This is a guest post from Sheryl (a.k.a Cdn Gwen) in Ontario, who is 40 years old with a grown daughter, and is trying to rebuild her retirement dream just 20 years too late for early retirement.
Just before Christmas, this blog was approached to review Quicken 2012. Knowing I was evaluating a variety of personal budget software, Tim offered the task to me.
I went into this experience completely blind, the only financial software I had used before this was the system use have at work (industry specific), the invoice creation function in Quick Books at my second job, and a plethora of downloaded spreadsheet solutions found on the internet.
So in my first attempt, I installed the program on my PC, went through the introduction, and downloaded ALL of my accounts form all the financial institutions I deal with. I ended up with a big, confusing mess. While I was impressed that the program had categorized most of my expenses, and I could generate endless reports based on that data, I really had no idea what to do with it. The other issue I initially had was that I try to mostly use cash, and was having a very hard time figuring out how to work cash in my wallet into the program. I almost gave up.
I deleted everything (except the program itself). I researched on various chat forums and websites for any guidance on how to use Quicken. Most of the responses I found were for older versions, and I started feeling that if I were to continue trying to use it, it would be very cumbersome. Not wanting to accept defeat, I figured I would try again, but start with only the account I use for my regular household bills, and track my cash in a spreadsheet on my own. I had read about using the savings goal as a way of tracking cash on hand, I tried it, but it felt too much like a work around.
I became comfortable with how the one chequing account was being monitored and reported, so I added my other chequing and savings accounts; then I added in my mortgage and debts, and then I discovered CASH ACCOUNTS!!
I could set up accounts within Quicken where I could log the cash in my wallet, how it got there, and where it fit in with my budgetary spending. I was ecstatic when I found this!! I could set up an entire envelope system if I wanted to!! I tried to share my excitement with some non-money nerd people, but they just didn’t seem to get it (go figure, lol). I promptly set up one account for my main wallet, and another for my U.S. funds wallet, so my cross border shopping trips could be accurately tracked (including taking exchange rates into consideration). I was on a roll, I was just about to start setting up cash accounts to track the gift cards in my wallet, but then I figured that might be going a little far (I just show them as “gift card income” showing a credit to my wallet, and a debit in the appropriate category).

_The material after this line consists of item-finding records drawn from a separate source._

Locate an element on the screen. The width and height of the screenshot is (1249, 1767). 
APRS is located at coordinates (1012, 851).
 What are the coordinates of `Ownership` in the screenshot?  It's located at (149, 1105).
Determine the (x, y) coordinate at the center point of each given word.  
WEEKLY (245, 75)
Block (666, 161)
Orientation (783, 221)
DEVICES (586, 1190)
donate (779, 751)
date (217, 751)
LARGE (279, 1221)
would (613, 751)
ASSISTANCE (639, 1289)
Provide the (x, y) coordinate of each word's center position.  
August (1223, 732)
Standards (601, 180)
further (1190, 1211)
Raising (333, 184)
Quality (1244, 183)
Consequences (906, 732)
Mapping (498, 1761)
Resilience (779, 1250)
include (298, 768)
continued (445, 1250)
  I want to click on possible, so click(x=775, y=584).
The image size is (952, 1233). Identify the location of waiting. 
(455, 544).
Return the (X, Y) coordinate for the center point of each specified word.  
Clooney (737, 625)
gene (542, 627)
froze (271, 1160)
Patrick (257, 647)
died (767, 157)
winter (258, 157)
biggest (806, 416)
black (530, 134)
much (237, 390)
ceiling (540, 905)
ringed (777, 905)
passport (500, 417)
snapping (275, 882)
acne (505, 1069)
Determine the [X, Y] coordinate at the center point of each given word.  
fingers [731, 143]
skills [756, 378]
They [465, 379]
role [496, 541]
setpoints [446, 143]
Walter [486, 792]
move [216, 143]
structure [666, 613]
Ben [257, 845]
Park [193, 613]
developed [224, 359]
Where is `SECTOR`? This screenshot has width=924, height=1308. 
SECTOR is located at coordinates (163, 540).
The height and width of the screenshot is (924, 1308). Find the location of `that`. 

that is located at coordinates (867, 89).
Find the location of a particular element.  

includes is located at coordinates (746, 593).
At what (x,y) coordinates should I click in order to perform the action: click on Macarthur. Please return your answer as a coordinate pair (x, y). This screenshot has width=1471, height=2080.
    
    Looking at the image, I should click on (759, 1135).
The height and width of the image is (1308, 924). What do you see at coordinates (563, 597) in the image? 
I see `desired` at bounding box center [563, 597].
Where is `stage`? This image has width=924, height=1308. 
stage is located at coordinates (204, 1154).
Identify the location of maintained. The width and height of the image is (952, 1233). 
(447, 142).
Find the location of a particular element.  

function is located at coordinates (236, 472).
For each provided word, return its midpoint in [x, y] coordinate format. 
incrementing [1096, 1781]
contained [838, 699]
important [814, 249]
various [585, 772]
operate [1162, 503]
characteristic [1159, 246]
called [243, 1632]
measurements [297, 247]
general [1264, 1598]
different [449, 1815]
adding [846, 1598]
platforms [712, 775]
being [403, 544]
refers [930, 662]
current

Now that I’ve figured out how to use the program, I am impressed with its intuitiveness and ease of use. I have found the program will be as general, or as detailed as you want it to be. Adding new categories to track is easy. I can split purchases into multiple categories, (which comes in very handy when my daughter comes with me shopping and I pay by debit card and she reimburses me with cash).
All in all, I have to admit I’m a convert. Two thumbs up!!